Segundo o Programa do atual governo, a criação de escala rentável e — em palavras — sustentável será assegurada basicamente por duas vias. Por um lado, fortalecendo as Organizações de Produtores (OP) e Entidades de Gestão Florestal (EGF), estas com investidores privados alheios à produção florestal. Por outro lado, mobilizando capital financeiro para a gestão da floresta, setor no qual Portugal tem “uma elevada produtividade primária”.
Esta política visa a espoliação dos pequenos e muito pequenos proprietários, com agregação das parcelas em grandes explorações à mercê do produtivismo intensivo e da indústria. O resto do discurso governamental, “ambientalista q.b.”, é o engodo.
Venha de lá o capital
Em primeiro lugar, as Organizações de Produtores (OP) não ultrapassam a pulverização da propriedade rural e, portanto, não contribuem para criar maior escala das áreas geridas de forma agregada. Depois, a legislação que enquadra a criação de OP favorece os grandes proprietários, por ser demasiado exigente e limitadora da agregação de pequenos produtores.
Em segundo lugar, nas EGF o que mobiliza o capital financeiro é o lucro, não é a sustentabilidade ambiental ou o respeito pelos mais pequenos. Obviamente.
No seu programa, o governo concretiza esta opção ao propor-se “Apoiar, através do Fundo Florestal Permanente, a transformação das Zonas de Intervenção Florestal (ZIF) em Entidades de Gestão Florestal (EGF), de modo a concretizar empresarialmente a modelação económica e financeira desenvolvida”. E quando diz ir “atribuir aos Fundos de Investimento Florestais um tratamento equivalente às ZIF na atribuição de apoios públicos, desde que se constituam e invistam maioritariamente em territórios de minifúndio e em espécies autóctones”.
Lembramos que as ZIF são de pequenos proprietários; os fundos são dos investidores… Esta política é transposta para a Lei do Orçamento de Estado para este ano, ao autorizar o governo “a criar um regime de benefícios fiscais no âmbito dos Planos de Poupança Florestal (PPF) que sejam regulamentados ao abrigo do Programa para Estímulo ao Financiamento da Floresta”.
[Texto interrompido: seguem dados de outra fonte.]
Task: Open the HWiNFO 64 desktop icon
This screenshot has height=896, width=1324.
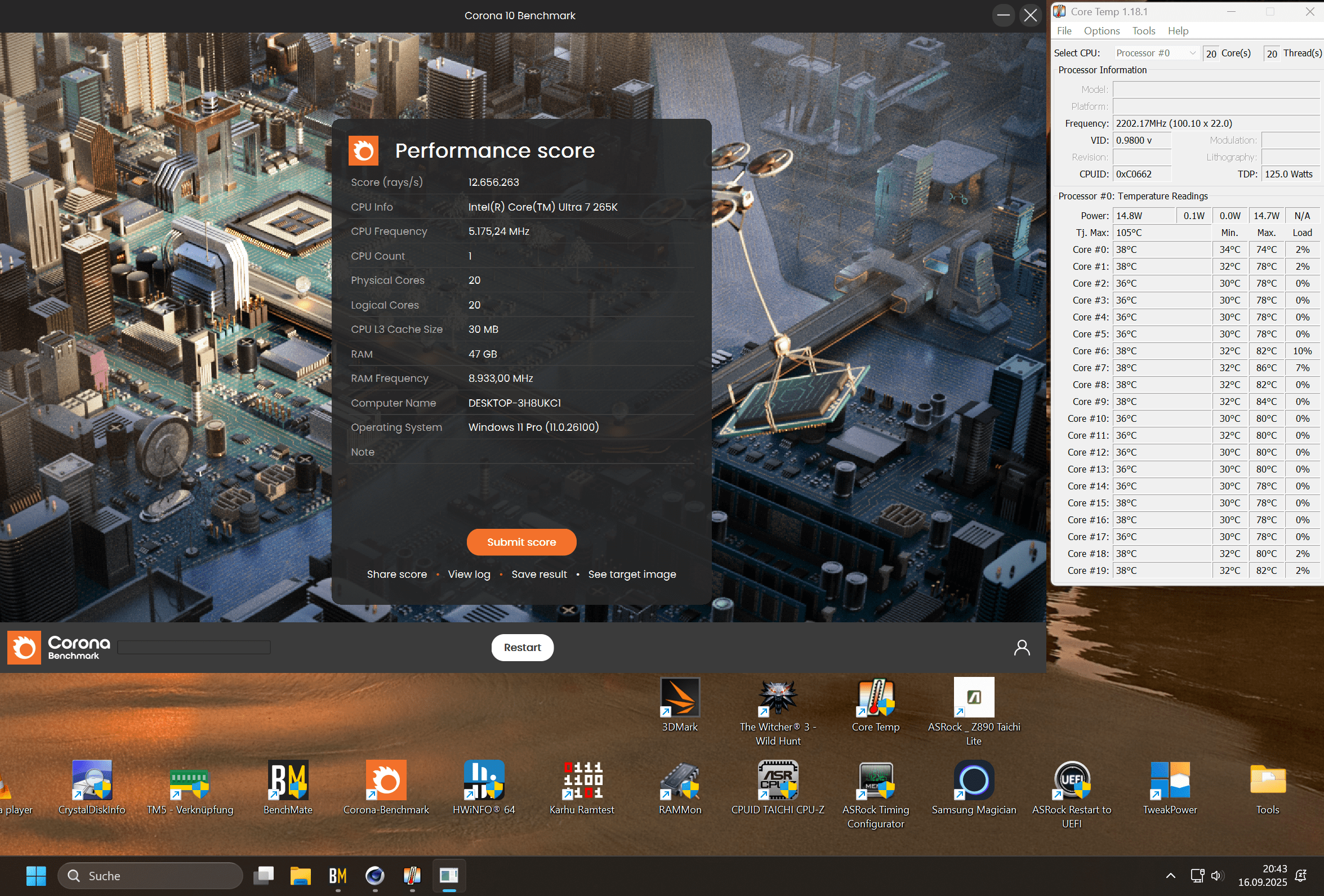Action: tap(484, 781)
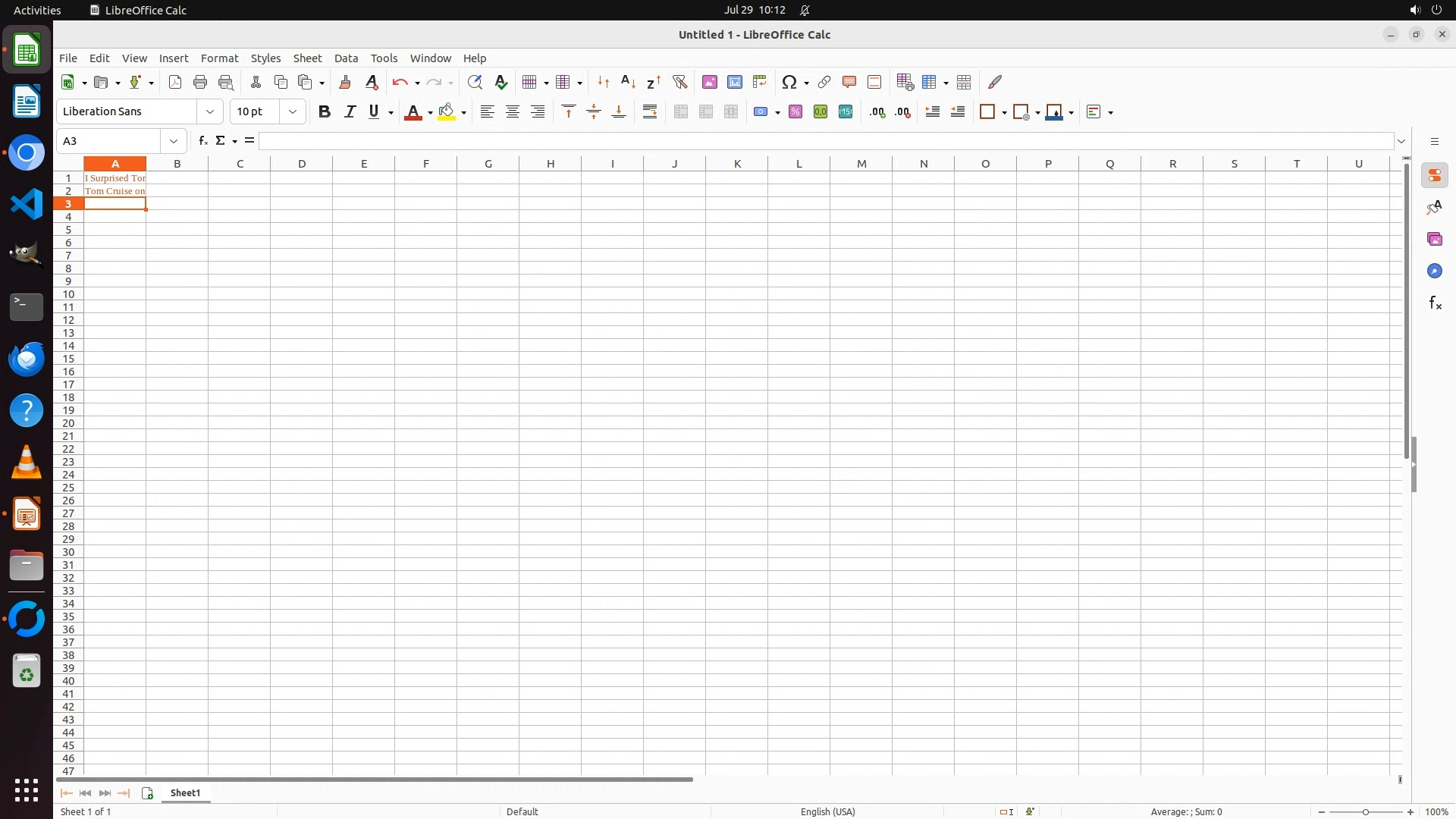Open the Sidebar Navigator panel
The height and width of the screenshot is (819, 1456).
[1434, 271]
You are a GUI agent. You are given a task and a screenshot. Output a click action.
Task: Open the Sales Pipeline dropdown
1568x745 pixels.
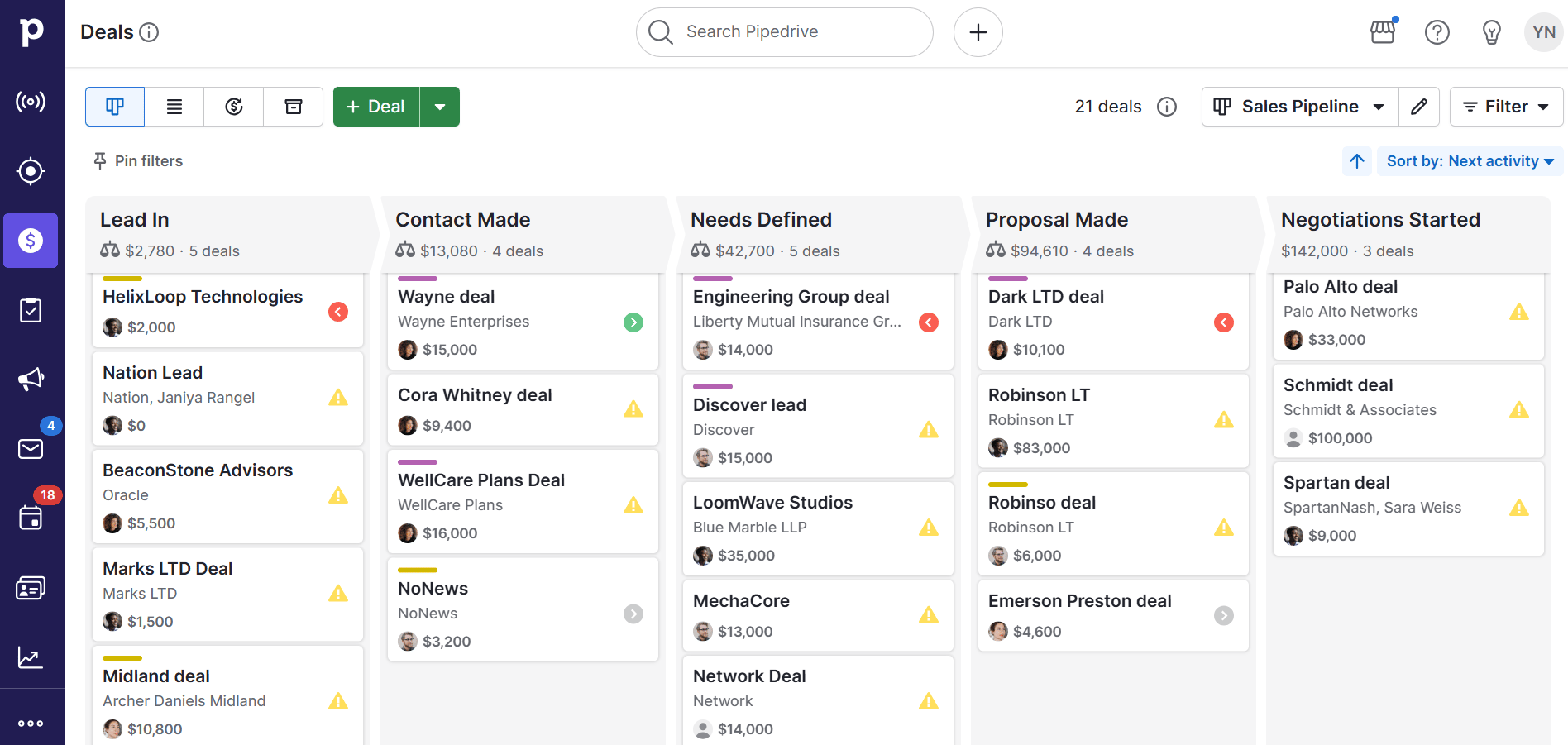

Estou convencido de que o atual governo não se esquecerá de criar estes benefícios, ao contrário do anterior que se “esqueceu” de criar a taxa sobre as celuloses…
Esta política é uma fraude para as expectativas das centenas de milhares de pequeníssimos proprietários, que deveriam ser apoiados e, pelo contrário, por isto ou por aquilo, são alvo de multas cada vez mais pesadas visando levá-los a desistir da posse das suas pequenas parcelas. E esta política não promove sustentabilidade ambiental nenhuma. Pelo contrário, ao alimentar o produtivismo florestal intensivo, cria terreno para desastres maiores. Literalmente.
Ambiente é rótulo enganador
A colocação da tutela das florestas fora do Ministério da Agricultura, no Ministério do Ambiente, é contraditória com o próprio Programa do Governo, ao reconhecer “a necessidade de criar uma floresta ordenada, biodiversa e resiliente, conjugada com um mosaico agrícola, agro-florestal e silvopastoril” (sublinhado nosso). É um mistério saber como se conjugam políticas para um mesmo espaço rural, quando estas estão dispersas pelos ministérios da Agricultura, do Ambiente e da Economia. Não vão conjugar nada, é evidente. Ou conjugar pouco, vá lá…
Pior do que isso, a colocação de um rótulo ambiental a esta política florestal é uma mistificação, pois não se vislumbram sérias preocupações ambientais nestas opções do governo. Também no que diz respeito à floresta, este OE2020 não protege os mais pequenos. Constitui, sim, um verdadeiro ataque aos mais pequenos e aos mais frágeis.
Em defesa do ordenamento do espaço rural, da sustentabilidade ambiental e dos interesses de centenas de milhares de pequenos produtores agrícolas e florestais, estas opções do governo só podem ser combatidas.